4x Accumulated Knowledge

3x Dismantling Blow

2x Nether Spirit

4x Adarkar Wastes

4x Underground River

4x Coastal Tower

4x Salt Marsh

6x Island

2x Plains



3x Millstone

1x Misdirection

1x Aura Fracture

1x Last Breath

2x Gainsay

2x Cremate

3x Engineered Plague

2x Dominate

This deck is control crazy, with sixteen unconditional counterspells, including the life-gaining Absorb, the game-winning Undermine, the versatile Dromar’s Charm, and the ubiquitous Counterspell. Wrath and Rout clear the board, and Dismantling Blow deals with annoying artifacts and enchantments. Go for the throat with Nether-beats after a couple of Undermines for a quick win.**** But the deck wouldn’t be good if those counterspells couldn’t be played. However, the great part about this deck is that it almost never has mana problems! Despite being heavy on three colors, I can almost always cast my spells. The only problem I’ve had is not having enough blue mana to play four counterspells during my opponent’s turn. 🙂 But with global sweepers, reusable blockers, and spot removal, the deck has it all.

So, I took it to a local tournament. Granted, this was no Pro Tour, but Roanoke has its share of good players. My first match, however, was against a relatively newer player, Ryne Amos, who was playing some crazy black/red”combo” deck. He was telling me that his combo involved five cards,”But two of them are lands, so it’s really only three cards.” I was perplexed as to what he could be playing, so I played cautiously, holding back counters.

The first game, he got somewhat mana-screwed, which allowed me to build up an ample defense before he was able to start playing too many threats. When he cast a Teferi’s Puzzle Box, I figured he was playing with one of those combo decks. I had never really seen one, so I didn’t know if it were black/red or how it worked. I asked him if that was part of his combo, but he said it was just utility to help cycle through his deck. Heh. Shortly after that, I beat him, and we shuffled up for Game Two. Having no idea what he was playing, I boarded in nothing.

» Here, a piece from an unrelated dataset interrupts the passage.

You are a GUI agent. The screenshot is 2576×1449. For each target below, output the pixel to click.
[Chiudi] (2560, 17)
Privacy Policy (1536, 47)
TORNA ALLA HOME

Game Two arrived, packing plenty of spells but nearly no mana. Without the ability to counter, I quickly discovered his secret”combo.” It was Darkest Hour and Urborg Shambler. Make all creatures black and give them all -1/-1. Wow. Needless to say, his black, 4/2 Skizzik got -2/-2 from Dromar’s Charm, saving me a lot of grief in Game Three. There was a Game Three, though, because of the aforementioned mana screw. The next match, however, I was placed in the 1-0 bracket.

This match was also against a crazy black/red deck, but this one was bereft of combo. This player also seemed to be newer, for he picked up several of my cards to see what they did, including my Tsabo’s Web. The first game, he got me down to four life, but I stabilized and pulled my life total back up with Absorbs. I won the first game. Like in Round One, my second Game Two saw mana screw. Here’s the story: I was drawing first, and my opening hand had Nether Spirit, Adarkar Wastes, a coupla Counterspells, and some other stuff. I opted to go for the”pitch Nether Spirit” route for the first turn. Note to self: NEVER KEEP A ONE-LAND HAND! Why do I make this note? Because I did not draw another land for the rest of the game. *Sigh* Game Three, however, I swept. I had complete control, especially after he forgot about Nether Spirit’s recursion and put it into a pile with a land, leaving me three counters from a Fact or Fiction. The game was easily bagged.

Well, at this point my deck was having more mana screw than normal, but aside from the single-land game, it was nothing too terrible. Round Three, however, left me with one white mana and two Wraths and a Rout in hand against a whole frikkin’ horde of DJ’s Fires critters. On Game Two, the DJ just swept me away with a too-fast horde.

I could still make it into Top Four if I won my next match. Round Four was against a CounterRebel player, and I figured this might be a tough matchup. The games were long, but I managed to have a WHOLE lot more counters than he did, and global removal is some good. After it was all said and done, I was in the Top Four.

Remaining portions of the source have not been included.